● **EXERCISE GOAL**
What you give back from the listing below should be an exact copy of the lines from the one with "The width and" down to the one with "You are a computer-use", and it should contain no pictures.

● **DATA EXCERPTS**
------------------------------------------------------------------------
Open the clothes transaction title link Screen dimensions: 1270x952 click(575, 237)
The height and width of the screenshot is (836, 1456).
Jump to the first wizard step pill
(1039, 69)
------------------------------------------------------------------------
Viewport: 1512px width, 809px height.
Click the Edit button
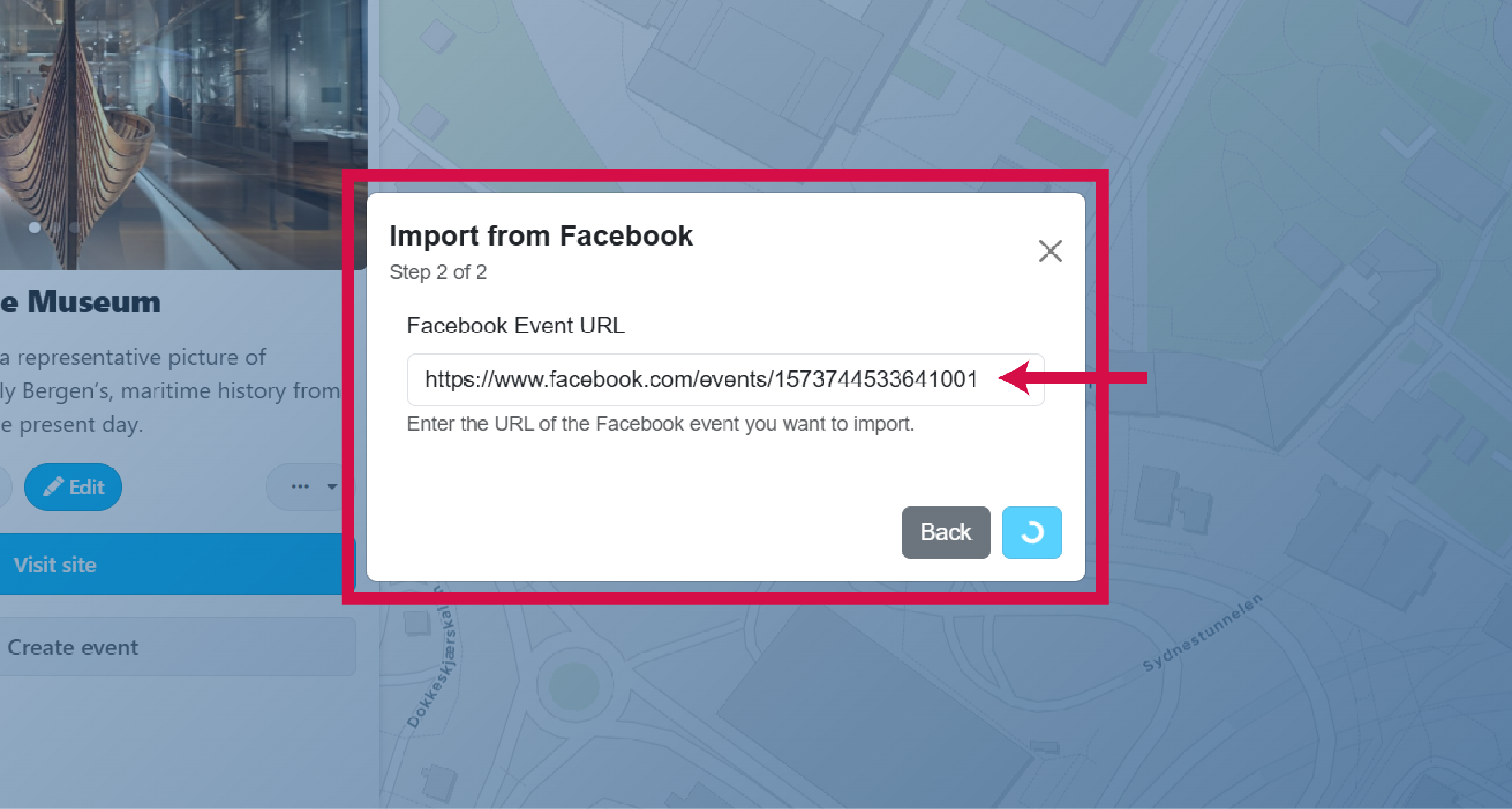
------------------------------------------------------------------------
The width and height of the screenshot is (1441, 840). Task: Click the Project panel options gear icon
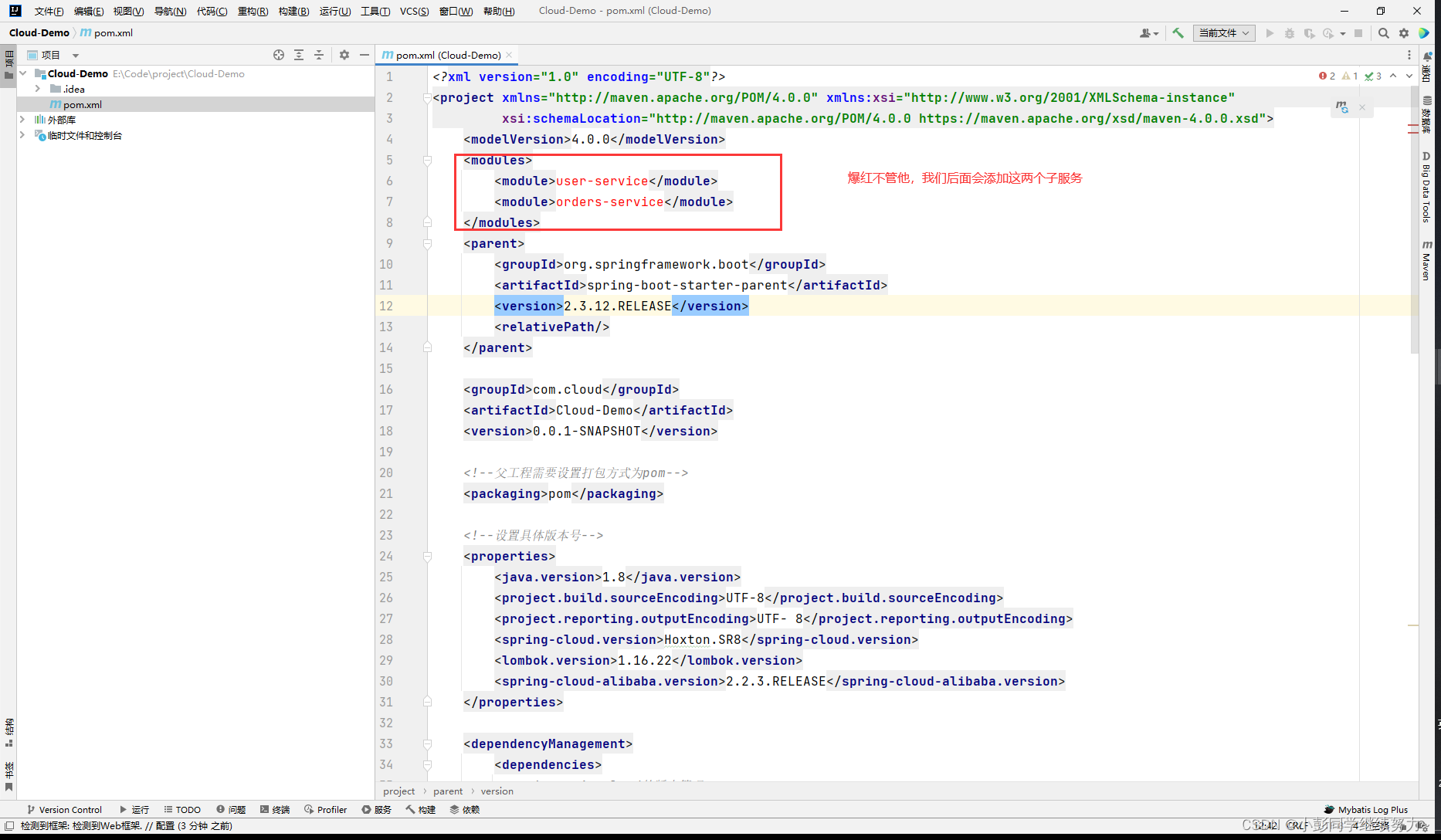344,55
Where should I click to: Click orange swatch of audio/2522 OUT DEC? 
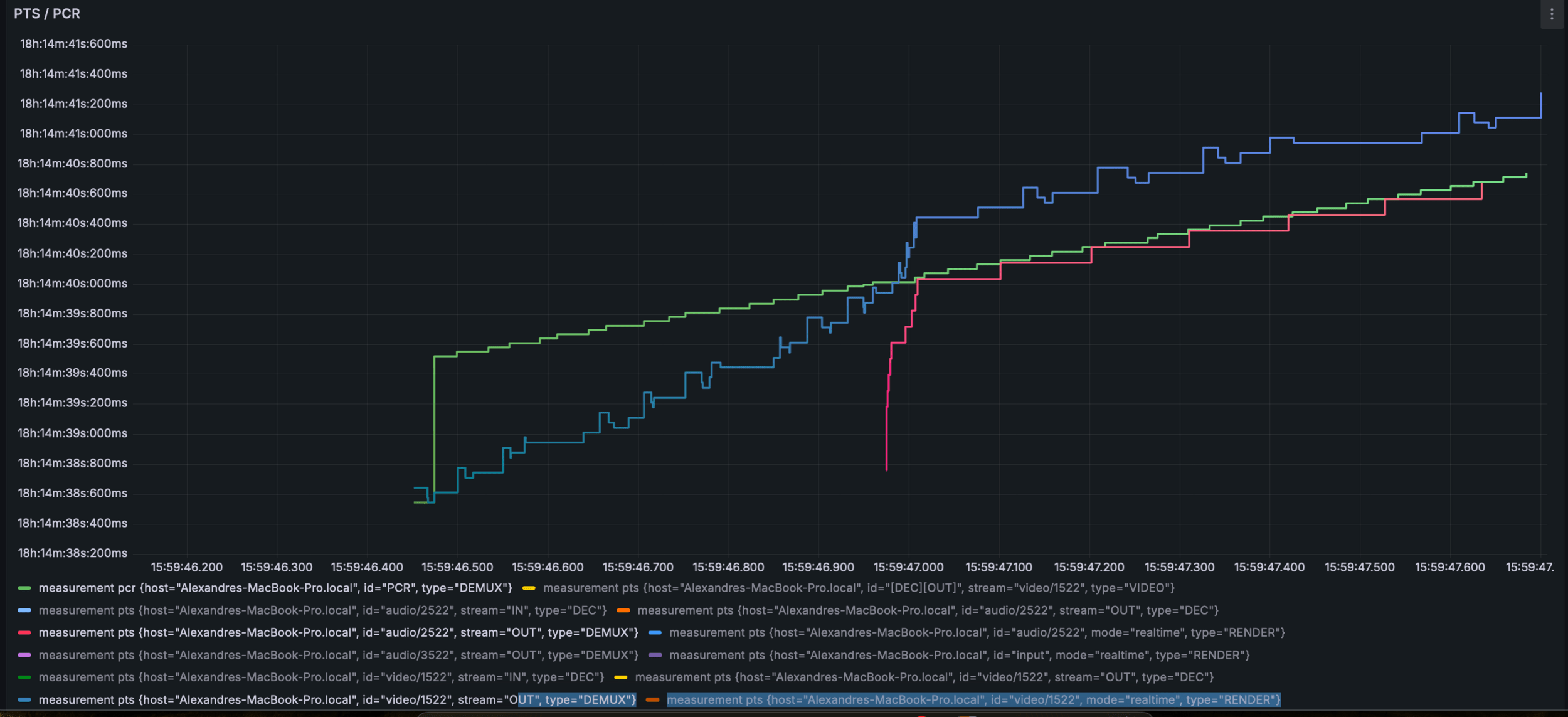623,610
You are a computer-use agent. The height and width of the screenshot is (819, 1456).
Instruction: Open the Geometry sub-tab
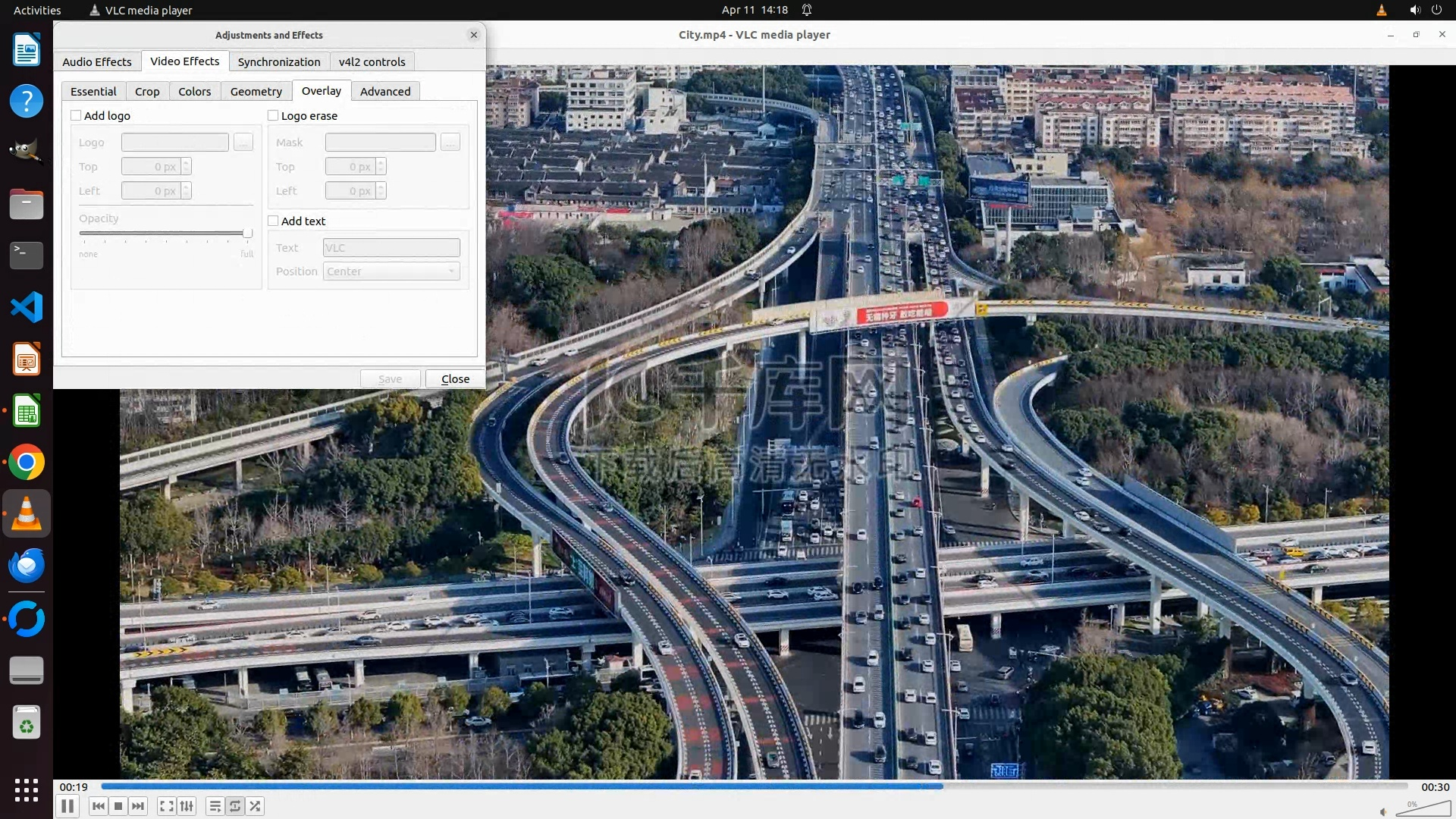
------------------------------------------------------------------------
● **YOUR RESPONSE**
The width and height of the screenshot is (1441, 840). Task: Click the Project panel options gear icon
344,55
Where should I click to: Click orange swatch of audio/2522 OUT DEC? 
623,610
You are a computer-use agent. The height and width of the screenshot is (819, 1456).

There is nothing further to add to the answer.